Por Pedro Lujambio
Al ingresar al siempre ruidoso Club Social y Deportivo Unión Marchigiana, a la izquierda puede verse el pequeño gimnasio, a la derecha el buffet, y más al fondo, el lugar donde sucede la magia: la cancha de baby fútbol por la cual bien se podría apodar “el semillero de Caballito” a este club. Grandes cantidades de chicos —incluso más de los que caben, quizás— entrenan toda la semana para luego, el fin de semana, competir.
Pero, ¿por qué “el semillero de Caballito”? Unión Marchigiana, asentado en el barrio desde 1936, funciona como filial del club más grande del barrio, Ferro Carril Oeste. Varios de los niños que hoy al pasar por Nicasio Oroño 457 se oyen correr, tirar pelotazos y gritar, si tienen un nivel superior a la media en “Marchi” pasarán, por recomendación de los entrenadores (algunos trabajan en ambos clubes), a entrenar en las inferiores de Ferro. Cualquier persona que pase puede dar cuenta ya que, a la derecha de la entrada sobre la que se lee pintado en la pared “C.S. y D. UNIÓN MARCHIGIANA” junto a su escudo rojo y blanco, se encuentra de la misma forma el escudo de Ferro Carril Oeste.
Theo Ortiz, ex jugador del club y vecino del barrio, señaló que, pese a que tiene algunas actividades más, lo central es el fútbol. “Arriba tiene mesas de ping-pong, en alguna ocasión usaron la cancha, que es de cemento, para hacer patinaje… pero lo central es el baby fútbol, ahí van muchísimos, muchísimos chicos”, explicó Ortiz.

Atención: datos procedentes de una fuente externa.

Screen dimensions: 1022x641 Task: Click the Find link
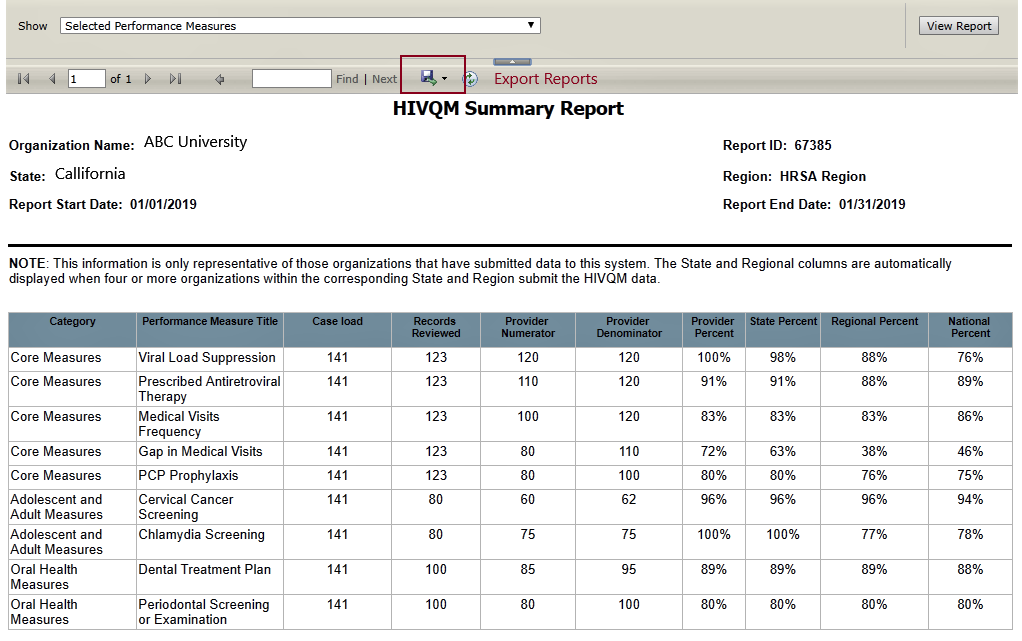pos(347,79)
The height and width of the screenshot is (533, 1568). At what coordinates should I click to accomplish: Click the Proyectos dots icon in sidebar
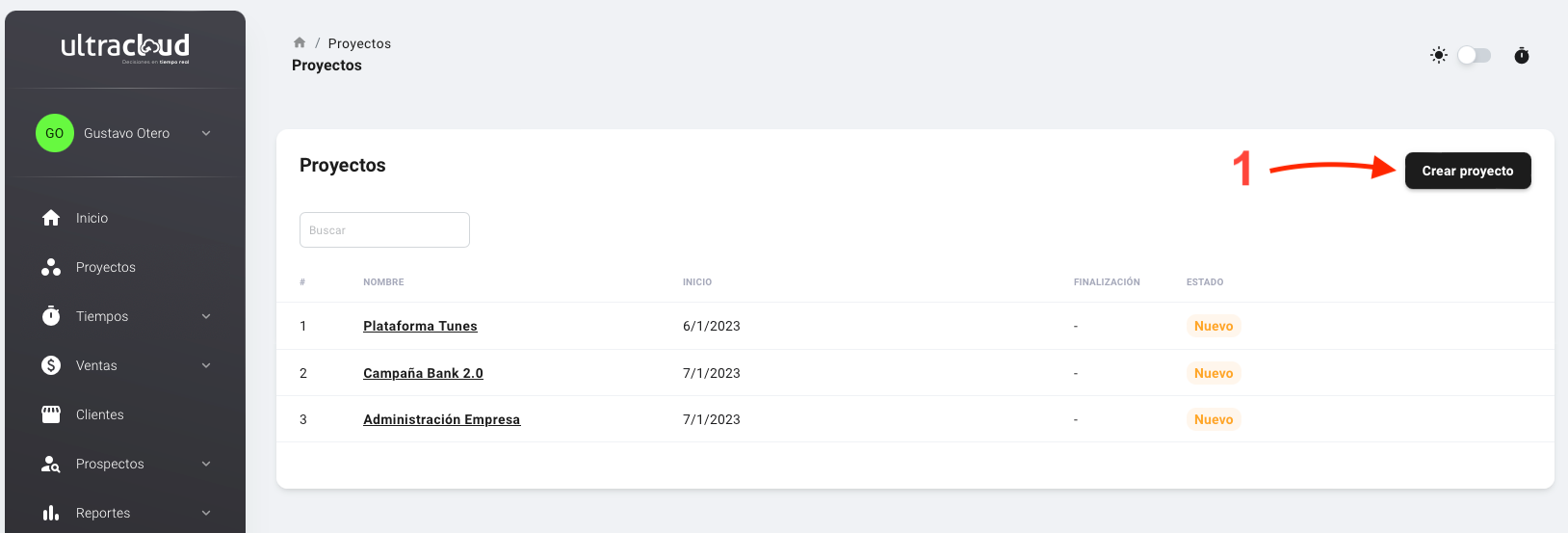[x=51, y=267]
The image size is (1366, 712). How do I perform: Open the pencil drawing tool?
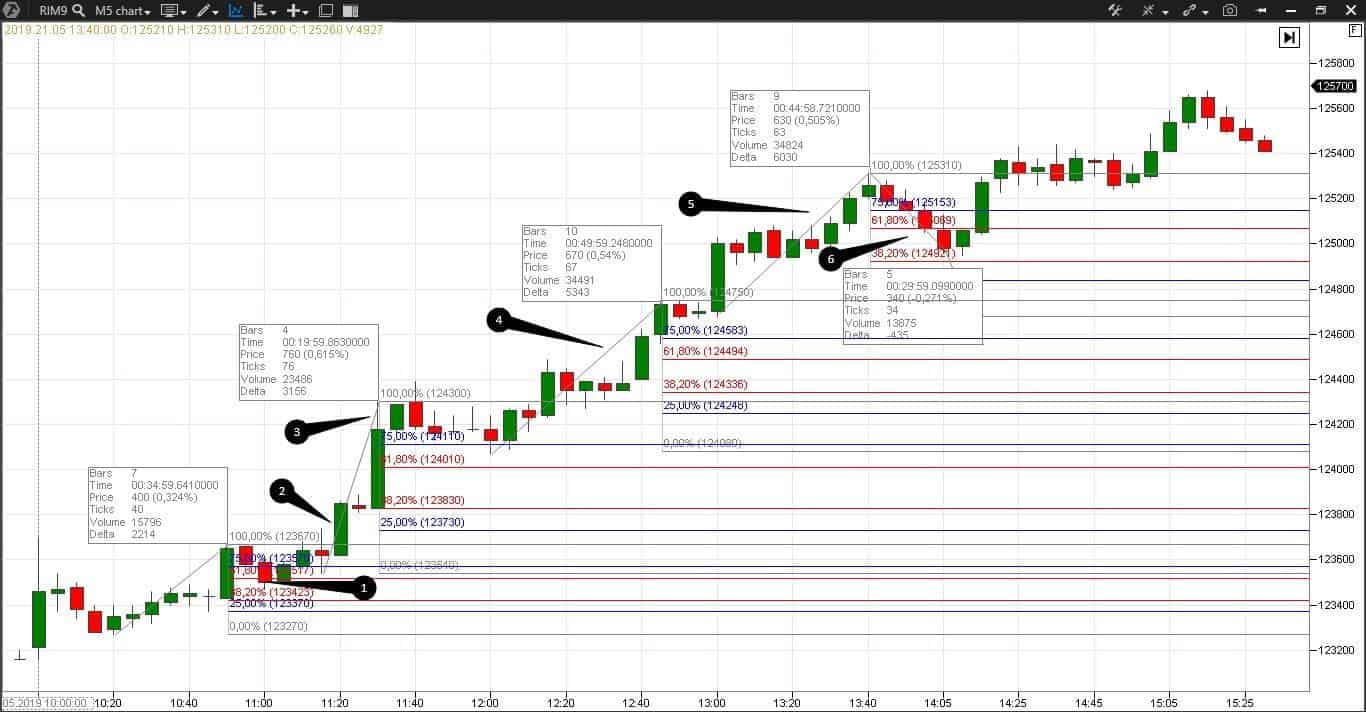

Ortiz, que es de la categoría 2008, jugó desde los 5 hasta los 12 años en Unión Marchigiana. En esa canchita repleta de banderas y fotos en las que predominan el verde, blanco y rojo —los colores de Italia, país del cual llegaron los fundadores del club, más precisamente de la región de Le Marche, por eso “Unión Marchigiana”— muchos han hecho sus primeros pasos en el fútbol y el caso de Ortiz no es excepción. “Ahí aprendí todo, desde el control de la pelota de chico hasta de más grande llegar a entender más el juego”, explicó el joven mientras mostraba su camiseta de “Marchi” de hace unos años que, contrario a lo esperado, cuenta con mayoría de negro y apenas un poco de los colores italianos.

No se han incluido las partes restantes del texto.